Don’t get me wrong, it’s delicious meat, but very lean compared to beef. That makes keeping it moist while cooking a challenge. Nobody likes dry, rubbery steak.

jonsblond's avatar

@PupnTaco Don’t we all like a challenge now and then? Especially when it comes to such delicious meat! :)

PupnTaco's avatar

True. The challenge, then, is to cook the meat properly without altering its wonderful natural flavor. A marinade (the obvious choice) would smother the wild game taste. A soak in plain yogurt actually works well as a tenderizer & fat enhancer, but it seems weird outside of Middle East cuisine.
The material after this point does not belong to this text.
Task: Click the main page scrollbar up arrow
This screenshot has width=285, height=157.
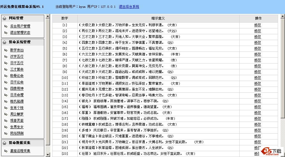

I’d be tempted to grill a thinly-cut steak or loin medallion over high heat, hardwood charcoal, no wood smoke. A thin cut would cook properly before it had a chance to dry out.

jonsblond's avatar

@PupnTaco Would you suggest a brine for buffalo? Or is that more for white meat?

PupnTaco's avatar

A brine would work on bigger cuts like a brisket or roast – but it would dramatically change its texture and flavor.

Now I’m curious how the pros do it…

jonsblond's avatar

@PupnTaco Thanks for the info. :)

PupnTaco's avatar

I just checked a couple bison farmer’s sites: they say cook steaks rare so they don’t dry out and to baste a lot while cooking. One suggested butterflying (same idea as mine above, thin-cut steaks). But they all recognized it does dry out if cooked like beef.

hahniam's avatar

@PupnTaco You are correct that you are not supposed to over cook bison meat, that is a mistake that a lot of people make. It is a lean cut of meat, but it is not gamey meat or have no flavor like extra lean beef. It does not need to be marinated to cover up or smother the taste.